で、えーまたですね、本市の公式のSNSを活用いたしましてですね、こういった休業支援金・給付金ですとか、雇用調整助成金とか、こういった制度につきましては、その制度の周知について、延べ11万人を超えるSNSのフォロワーに対しまして随時周知を行っているというところでございます。
ただですね、あのーこの休業支援金もそうなんですけども、やはりあの、労働者への支援、もちろんそれは必要なんですけども、やはりこの休業支援金につきましてもこれは雇用調整助成金を補完するものでございます。えー本来ならば、何よりもまずはですね、事業主者がこの雇用調整助成金をしっかり活用していただくこと、これも本当に必要だという風に考えているところでございます。我々もその雇用調整助成金、こういった支援策をですね、しっかり事業者に届けるというためにですね、サポートセンターでの周知ですとか、京のまち企業訪問のウェブサイトにおきましての周知、こういったものをしっかり引き続きやってまいります。
で、議員御指摘の市民しんぶんですとか市政広報板、地下鉄の広報、こういったのを含めまして、より効果的な周知というものも、えーあの御指摘の点についてはよく分かりますけれども、京都府労働局とか、こういった所とも協議しながらですね、その広報の在り方についてもしっかり考えていきたいという風に考えております。
◆やまね/あのー「まず企業が」ということをおっしゃったんですけれども、企業が払わない場合にね、労働者の側から申請できるというのが休業支援金ですから、それ労働者に伝えなくてどうするのかということを私は申し上げておきたいと。
であの、この基本計画にはですね、働き方改革、それから、多様で柔軟な働き方の促進などのフレーズも登場するんですけれども、あくまでリモートワークなんかの話にとどまっているんじゃないかなという風に私は思うんですね。そういう意味では、市長自身が「ブラック企業を許さない」ということをですね、ずっと言ってきているわけですよ。で、なぜその言葉が一切登場しないのか。私はですね、これいわゆるパワハラ防止法が2020年の6月から施行されておりまして、「行政の勧告に従わない場合、企業名を公表する」ということにもうなっております。大企業の場合は。ですから、私は、この基本計画の中に、ブラック企業を許さないとか、あるいは全てのハラスメントを根絶するとかですね、是非そういうですね、立場を書き込んで、京都市として労働者を守るという立場を鮮明に明確にぜひ打ち出していただきたいと、このことも要望しておきたいと思います。
最後にですね、私、雇用の問題というのは企業だけじゃないと思っています。
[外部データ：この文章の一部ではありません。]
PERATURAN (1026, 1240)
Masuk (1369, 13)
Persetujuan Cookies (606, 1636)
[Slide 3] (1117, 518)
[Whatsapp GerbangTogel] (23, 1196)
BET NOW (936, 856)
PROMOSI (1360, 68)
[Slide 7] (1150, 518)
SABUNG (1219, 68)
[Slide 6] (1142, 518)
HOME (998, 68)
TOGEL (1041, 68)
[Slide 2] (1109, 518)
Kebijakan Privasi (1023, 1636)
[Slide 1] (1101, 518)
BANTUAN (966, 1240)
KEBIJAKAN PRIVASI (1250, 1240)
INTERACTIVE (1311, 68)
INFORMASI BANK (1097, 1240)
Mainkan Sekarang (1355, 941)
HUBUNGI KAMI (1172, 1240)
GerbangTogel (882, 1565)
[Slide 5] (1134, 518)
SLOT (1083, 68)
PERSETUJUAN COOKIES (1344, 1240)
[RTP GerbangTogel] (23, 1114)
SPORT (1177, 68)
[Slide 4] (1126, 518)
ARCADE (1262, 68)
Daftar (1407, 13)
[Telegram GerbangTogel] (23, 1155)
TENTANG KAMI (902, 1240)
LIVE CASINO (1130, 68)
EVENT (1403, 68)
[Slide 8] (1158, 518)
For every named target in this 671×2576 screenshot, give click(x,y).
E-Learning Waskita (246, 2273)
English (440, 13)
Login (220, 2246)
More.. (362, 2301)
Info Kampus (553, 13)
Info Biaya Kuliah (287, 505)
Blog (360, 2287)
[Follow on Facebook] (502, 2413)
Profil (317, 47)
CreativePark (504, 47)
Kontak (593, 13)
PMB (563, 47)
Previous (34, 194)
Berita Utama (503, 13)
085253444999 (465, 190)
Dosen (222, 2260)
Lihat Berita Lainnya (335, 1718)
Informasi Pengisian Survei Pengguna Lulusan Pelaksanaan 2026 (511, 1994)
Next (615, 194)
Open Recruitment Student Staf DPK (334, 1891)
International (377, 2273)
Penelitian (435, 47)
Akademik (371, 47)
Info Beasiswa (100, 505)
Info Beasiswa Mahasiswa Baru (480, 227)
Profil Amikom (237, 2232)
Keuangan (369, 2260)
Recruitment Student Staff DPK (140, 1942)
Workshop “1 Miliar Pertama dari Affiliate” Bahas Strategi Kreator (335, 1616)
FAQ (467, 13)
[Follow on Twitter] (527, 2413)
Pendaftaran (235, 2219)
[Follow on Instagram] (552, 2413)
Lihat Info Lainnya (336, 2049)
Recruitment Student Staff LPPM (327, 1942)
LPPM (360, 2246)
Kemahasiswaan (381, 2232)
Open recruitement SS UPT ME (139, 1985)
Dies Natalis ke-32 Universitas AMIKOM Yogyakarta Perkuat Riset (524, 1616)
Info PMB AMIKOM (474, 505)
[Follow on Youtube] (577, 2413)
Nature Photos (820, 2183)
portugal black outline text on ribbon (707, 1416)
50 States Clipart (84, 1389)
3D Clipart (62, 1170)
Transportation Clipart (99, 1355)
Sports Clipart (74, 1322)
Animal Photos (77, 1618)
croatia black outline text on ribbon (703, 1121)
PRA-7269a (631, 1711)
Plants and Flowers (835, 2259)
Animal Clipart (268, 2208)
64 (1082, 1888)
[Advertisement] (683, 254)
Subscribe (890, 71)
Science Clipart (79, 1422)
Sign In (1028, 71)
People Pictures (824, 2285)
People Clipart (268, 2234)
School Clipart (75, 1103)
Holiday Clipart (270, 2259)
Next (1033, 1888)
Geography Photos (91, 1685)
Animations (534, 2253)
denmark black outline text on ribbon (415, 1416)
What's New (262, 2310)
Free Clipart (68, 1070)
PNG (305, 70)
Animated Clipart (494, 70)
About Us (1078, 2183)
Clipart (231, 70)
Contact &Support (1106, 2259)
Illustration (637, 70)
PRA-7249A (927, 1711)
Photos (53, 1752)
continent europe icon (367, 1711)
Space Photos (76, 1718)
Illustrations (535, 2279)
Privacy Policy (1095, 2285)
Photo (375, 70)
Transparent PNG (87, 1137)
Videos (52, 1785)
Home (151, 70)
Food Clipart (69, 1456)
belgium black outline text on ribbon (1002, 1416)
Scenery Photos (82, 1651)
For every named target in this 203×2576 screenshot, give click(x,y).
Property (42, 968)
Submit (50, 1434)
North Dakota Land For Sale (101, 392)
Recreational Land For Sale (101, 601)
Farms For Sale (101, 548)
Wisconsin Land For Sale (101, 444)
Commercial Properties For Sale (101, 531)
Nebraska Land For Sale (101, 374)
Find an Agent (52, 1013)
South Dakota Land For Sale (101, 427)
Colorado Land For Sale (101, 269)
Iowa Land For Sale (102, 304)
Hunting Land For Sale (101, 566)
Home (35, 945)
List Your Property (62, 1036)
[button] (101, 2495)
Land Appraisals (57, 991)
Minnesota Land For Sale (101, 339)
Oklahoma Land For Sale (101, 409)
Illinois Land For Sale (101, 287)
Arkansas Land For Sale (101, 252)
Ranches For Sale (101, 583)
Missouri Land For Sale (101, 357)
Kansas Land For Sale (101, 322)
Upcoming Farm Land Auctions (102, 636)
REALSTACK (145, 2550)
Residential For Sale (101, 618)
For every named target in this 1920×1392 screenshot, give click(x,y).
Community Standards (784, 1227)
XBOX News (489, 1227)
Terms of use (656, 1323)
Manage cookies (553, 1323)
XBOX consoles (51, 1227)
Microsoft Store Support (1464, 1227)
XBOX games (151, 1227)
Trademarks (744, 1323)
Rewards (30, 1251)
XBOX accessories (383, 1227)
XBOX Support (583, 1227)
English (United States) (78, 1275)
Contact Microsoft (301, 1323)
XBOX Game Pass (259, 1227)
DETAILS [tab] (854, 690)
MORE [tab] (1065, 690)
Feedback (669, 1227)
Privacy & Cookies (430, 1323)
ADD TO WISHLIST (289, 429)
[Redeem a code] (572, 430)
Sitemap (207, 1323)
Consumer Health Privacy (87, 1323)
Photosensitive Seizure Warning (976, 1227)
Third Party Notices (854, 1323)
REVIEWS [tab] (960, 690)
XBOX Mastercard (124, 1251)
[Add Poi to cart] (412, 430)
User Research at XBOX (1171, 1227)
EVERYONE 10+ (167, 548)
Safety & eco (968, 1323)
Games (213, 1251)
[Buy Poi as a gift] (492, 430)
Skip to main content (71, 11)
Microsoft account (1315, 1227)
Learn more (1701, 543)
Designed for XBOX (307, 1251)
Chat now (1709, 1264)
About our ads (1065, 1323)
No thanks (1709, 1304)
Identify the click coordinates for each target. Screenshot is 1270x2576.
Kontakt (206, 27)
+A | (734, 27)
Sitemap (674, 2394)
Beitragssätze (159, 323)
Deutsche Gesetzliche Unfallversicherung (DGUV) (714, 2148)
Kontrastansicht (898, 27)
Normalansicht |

それは、介護士とか保育士など、いわゆるケア労働の分野ではですね、正規雇用でも男性より女性が低賃金となっておりますし、これも結局、介護や保育をですね、女性の家庭労働としてその専門性を評価してこなかった、やはりこういう社会的な問題が問われていると思うんですけれども、こういった分野で働く皆さんの処遇改善についてもですね、雇用の問題として是非産業観光局に問題意識を持っていただきたいということと、それから、公務労働の分野ですね。「民間にできることは民間に」という言葉の下でですね、様々な民間委託が今行われていますが、例えば、上下水道局の検針業務なんかの民間委託ではですね、世界的な水メジャーのヴェオリアの関連会社が最低賃金ぎりぎりで今募集して働かせていると。それから、介護認定給付業務ではですね、人材派遣大手のパーソルテンプスタッフを代表とするコンソーシアムが受託している。それから、様々な窓口業務を人材派遣大手のパソナが受託してやっているという状況です。
であの、私、最後に指摘しておきたいのはですね、政府の成長戦略会議のメンバーでもあるパソナ会長の竹中平蔵氏がですね、文藝春秋の11月号で、コロナ禍での中小企業支援策で大事なこととしてこういう風に語っておられます。「元々経営が危なかった企業は救済しないということ。とう汰されるべき企業を残しておくと、将来的に日本経済の弱体化につながります」と、こういう風に述べておられるんですね。で、私は、ですから京都市のやっていることはですね、あのーまあ地域企業の応援ということは言われるけれども、実際、こういう雇用の問題で言ったらですね、正規雇用を非正規雇用に置き換えているじゃないかと。こういう人材派遣会社に正にもうけを提供している、低賃金労働者を生み出している、これが実態であってですね、こういうことを改めるべきだと、京都市自身がですね、正規雇用の拡大というところに是非責任を持っていただきたいと、このことを指摘して終わりたいと思います。以上です。